La promesse de construire un nouveau lycée général abandonnée par la région
Une situation d’autant plus incompréhensible que le seul lycée public de la ville a fermé une classe à la rentrée 2024. Par ailleurs, la promesse de construire un nouveau lycée général dans le quartier des Fossés-Jean a été abandonnée par le conseil régional en 2023. Selon Le Parisien, ce revirement serait lié à une réévaluation démographique faisant état d’une baisse des effectifs scolaires. Certains membres de la FCPE avancent toutefois des raisons politiques. Ils évoquent le passage de la municipalité sous la direction des Verts, un changement qui aurait déplu à la présidente Les Républicains (LR) de la région, Valérie Pécresse. En vue des prochaines élections municipales, certains Colombiens comme Laurent et Pascale, parents de deux jeunes enfants, espèrent que le candidat LR Joakim Giacomoni pourrait peser sur les prises de position de la présidente. Si la ville passe de nouveau dans le camp de sa couleur politique, le projet pourrait être relancé.

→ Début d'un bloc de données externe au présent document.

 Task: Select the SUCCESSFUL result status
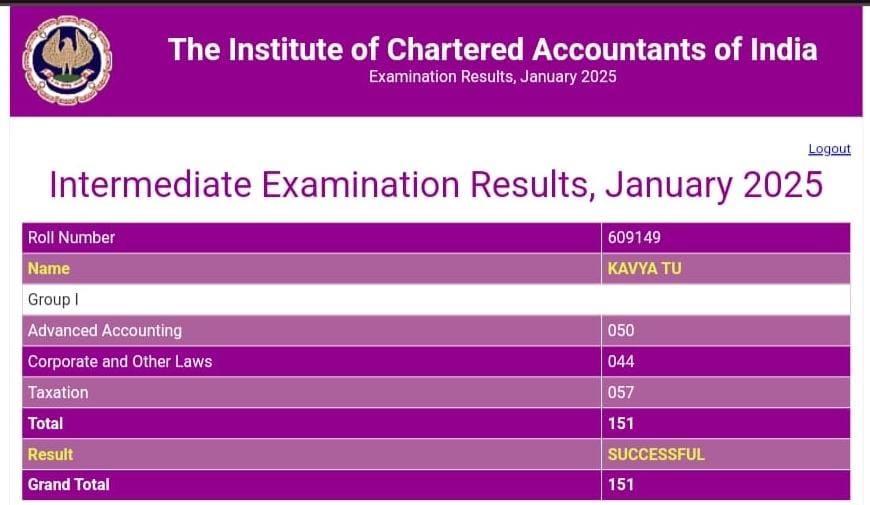[656, 454]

Des responsabilités partagées :
Les académies décident de l’ouverture ou de la fermeture des formations.
La DSDEN gère la scolarité et la vie scolaire : fréquentation scolaire, affectation après orientation, classes transplantées.
La région prend en charge le financement des lycées. Elle joue un rôle majeur dans la décision d’ouverture des formations.